The man behind all of them,
Narayan Debnath, is now well into his eighties. But the
unassuming man keeps himself active in the small studio on the
first floor of his ancestral home in Shibpur, Howrah. Age might
have slowed him down, but he still draws four comic strips.
His working table is nondescript
—- just a board, a few brushes, a bottle of black ink and a few
other drawing material. In his customary lungi and kurta,
Narayanbabu, a typical Bengali bhadralok, exudes an unusually
boyish charm, devoid of the slightest vanity or malice.
He never went out to work and
remained a freelancer as an illustrator for the better part of
his life. He spends most of the time working in his studio while
his three grandchildren keep buzzing about.
Debnath was born in a family of
goldsmiths in 1927. He drew from a very early age. It was
noticed by his father who decided to send him to art college
instead of pushing him into the family business.

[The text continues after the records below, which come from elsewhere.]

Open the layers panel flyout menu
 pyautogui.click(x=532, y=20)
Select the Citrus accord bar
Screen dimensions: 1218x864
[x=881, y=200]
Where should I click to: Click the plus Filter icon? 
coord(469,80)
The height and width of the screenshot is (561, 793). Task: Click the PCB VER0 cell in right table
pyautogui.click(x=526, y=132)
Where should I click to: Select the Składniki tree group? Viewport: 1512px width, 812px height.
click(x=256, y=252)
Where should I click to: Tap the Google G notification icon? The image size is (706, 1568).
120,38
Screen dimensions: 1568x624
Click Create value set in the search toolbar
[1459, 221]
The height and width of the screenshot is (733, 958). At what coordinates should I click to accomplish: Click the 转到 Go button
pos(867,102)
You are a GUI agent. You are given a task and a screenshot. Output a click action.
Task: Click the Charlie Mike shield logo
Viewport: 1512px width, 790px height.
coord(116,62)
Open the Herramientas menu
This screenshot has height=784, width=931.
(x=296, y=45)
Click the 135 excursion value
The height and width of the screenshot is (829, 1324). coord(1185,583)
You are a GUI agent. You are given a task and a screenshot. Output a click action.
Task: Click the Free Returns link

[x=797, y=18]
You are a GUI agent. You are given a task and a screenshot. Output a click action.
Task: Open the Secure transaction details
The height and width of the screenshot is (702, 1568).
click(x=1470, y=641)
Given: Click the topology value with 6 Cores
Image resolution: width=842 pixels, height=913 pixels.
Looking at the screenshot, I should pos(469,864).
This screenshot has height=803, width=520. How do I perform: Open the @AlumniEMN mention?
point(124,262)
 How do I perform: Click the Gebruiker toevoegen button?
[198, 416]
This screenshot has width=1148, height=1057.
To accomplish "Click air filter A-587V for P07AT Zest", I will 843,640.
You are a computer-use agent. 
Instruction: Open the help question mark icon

He got a job as an illustrator in
the late 1940s for Deb Sahitya Kutir, the leading publishing
house of Calcutta till the 1960s. “It was thrilling to work with
all the great illustrators of those days, Pratul Banerjee,
Shailo Chakraborty and Balai Bandhu Roy,” he recalls. He was
quite happy with both his work and the payment — Rs 3 for a
black-and-white picture — in his early days. But there was much
more in store.
During the early 1950s, a request
came from the children’s magazine Shuktara, a Deb Sahitya Kutir
publication, to start a regular comic strip for its readers.
Debnath was baffled. “I was hardly exposed to the world of
cartoons and comics, except maybe Tarzan,” he says.
“As a child I used to sit in front
of my house in a busy locality and watch people, fooling around.
I could get my comic strip from them, I thought,” says Debnath.
Thus were born two of the most famous perennial Bengali youths,
Handa and Bhonda. “I drew them in the Laurel and Hardy mode, the
fat one named Bhonda, was cool and cautious, while his
counterpart was Handa, a bit too smart and pompous, who was
always getting into trouble.” Handa-Bhonda was launched as a
two-page comic strip in Shuktara in the early 1950s.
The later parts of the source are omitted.